Des manifestations auront lieu à Quimper, Ajaccio, Toulouse, Strasbourg et ailleurs, organisées par les mouvements qui militent pour les langues régionales, afin d’interpeller les candidats. Car nous regrettons qu’il y ait tant de réticences et d’idées préconçues envers les langues régionales, à gauche comme à droite. C’est pourquoi, avec Jean-Jacques Urvoas (député de Quimper), nous souhaitons aborder ce sujet de la façon la plus large et consensuelle.
Quelles sont les positions des candidats à la présidentielle sur ce sujet ?
Lors de son discours de Marseille le 19 février dernier, Nicolas Sarkozy a déclaré que « quand on aime la France, on ne propose pas de ratifier la charte des langues régionales et minoritaires ». Ces propos sont scandaleux, surtout lorsqu’on se souvient qu’en réformant la Constitution en 2008, le président de la République se vantait d’avoir enfin donné un statut aux langues régionales, en les intégrant à l’article 75-1 !
Et François Hollande ?
La 56 e de ses 60 propositions, consiste à ratifier la Charte européenne. Ce qu’a déjà fait l’Allemagne, un pays que l’on cite si souvent en exemple. Ce serait, pour nous, une reconnaissance du vécu : nous avons une langue française dont nous sommes fiers et redevables, et des langues régionales issues de l’histoire et de la géographie de notre pays. Les caricaturer, c’est stigmatiser les peuples alsaciens, corses ou bretons. Nous ne sommes ni folkloriques, ni ennemis de la République.
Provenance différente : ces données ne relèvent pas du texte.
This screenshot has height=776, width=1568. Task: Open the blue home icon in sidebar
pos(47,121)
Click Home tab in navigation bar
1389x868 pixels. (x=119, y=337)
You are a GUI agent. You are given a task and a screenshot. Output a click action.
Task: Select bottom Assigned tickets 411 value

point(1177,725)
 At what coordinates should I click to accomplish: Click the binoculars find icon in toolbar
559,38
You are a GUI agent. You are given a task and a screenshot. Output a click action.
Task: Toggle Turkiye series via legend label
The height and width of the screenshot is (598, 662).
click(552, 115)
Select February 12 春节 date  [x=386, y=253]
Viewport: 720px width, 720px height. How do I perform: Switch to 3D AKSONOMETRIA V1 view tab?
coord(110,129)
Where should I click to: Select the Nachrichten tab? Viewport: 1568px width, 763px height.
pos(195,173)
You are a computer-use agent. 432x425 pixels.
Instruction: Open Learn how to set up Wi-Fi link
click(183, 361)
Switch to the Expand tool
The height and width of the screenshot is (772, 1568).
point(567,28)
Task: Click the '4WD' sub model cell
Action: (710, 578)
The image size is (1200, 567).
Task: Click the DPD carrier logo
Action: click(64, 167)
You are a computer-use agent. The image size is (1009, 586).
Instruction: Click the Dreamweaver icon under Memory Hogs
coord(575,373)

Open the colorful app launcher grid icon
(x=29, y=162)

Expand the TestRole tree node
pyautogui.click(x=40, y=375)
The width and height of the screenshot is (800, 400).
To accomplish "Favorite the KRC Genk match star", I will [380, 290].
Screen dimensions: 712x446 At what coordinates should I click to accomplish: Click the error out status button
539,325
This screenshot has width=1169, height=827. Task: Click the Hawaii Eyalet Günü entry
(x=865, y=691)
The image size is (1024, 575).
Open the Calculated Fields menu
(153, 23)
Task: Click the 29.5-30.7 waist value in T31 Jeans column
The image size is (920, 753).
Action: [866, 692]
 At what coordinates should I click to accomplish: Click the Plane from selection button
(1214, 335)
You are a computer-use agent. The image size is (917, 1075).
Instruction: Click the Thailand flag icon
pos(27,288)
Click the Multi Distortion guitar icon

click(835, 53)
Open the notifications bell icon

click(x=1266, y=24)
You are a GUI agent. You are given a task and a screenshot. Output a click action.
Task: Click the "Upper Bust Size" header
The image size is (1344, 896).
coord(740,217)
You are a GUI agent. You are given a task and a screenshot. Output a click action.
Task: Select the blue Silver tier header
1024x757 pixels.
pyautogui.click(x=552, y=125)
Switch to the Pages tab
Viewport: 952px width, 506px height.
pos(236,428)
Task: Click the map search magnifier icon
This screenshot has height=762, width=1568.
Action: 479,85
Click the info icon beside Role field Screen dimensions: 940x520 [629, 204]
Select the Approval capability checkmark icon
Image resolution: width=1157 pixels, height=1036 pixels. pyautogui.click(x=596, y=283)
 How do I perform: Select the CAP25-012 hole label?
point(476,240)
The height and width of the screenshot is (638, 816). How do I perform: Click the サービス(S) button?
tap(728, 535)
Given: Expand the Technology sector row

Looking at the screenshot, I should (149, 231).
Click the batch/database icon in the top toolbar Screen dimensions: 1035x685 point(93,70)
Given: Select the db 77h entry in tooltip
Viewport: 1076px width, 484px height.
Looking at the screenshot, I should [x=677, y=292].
Qu’apporterait le statut que vous avez réclamé à travers une proposition de loi ?
Ce statut donnerait une reconnaissance. Actuellement, toutes les initiatives des collectivités ou des associations pour développer les langues sont transférées devant les tribunaux. Car la modification de la Constitution était purement proclamatoire. Elle ne donne aucun imprimatur à des actions en faveur des langues régionales dans les médias ou l’Éducation nationale. En Alsace, la nouvelle recteure a remis en cause l’enseignement paritaire, en passant de douze à huit heures d’allemand. C’est un frein incompréhensible alors que nous manquons de cadres et d’employés bilingues de part et d’autre du Rhin. Nous proposons des espèces de contrat de plan Etat-Région sur les langues pour lever cette chape de plomb.
Pourquoi n’avez-vous pas rejoint la Charte Linguistique pour l’Alsace ?
Je ne partage pas l’initiative de Pierre Klein, le président de l’Initiative Citoyenne Alsacienne, un ami de longue date. Elle est historiquement datée, avec des relents de rhétorique que je n’ai que trop connus par le passé, mettant la langue française au même niveau que les langues régionales. Car cette initiative se lie à la création du Conseil unique d’Alsace. Moi, je veux banaliser les langues régionales, pas les lier à la gestion d’une collectivité.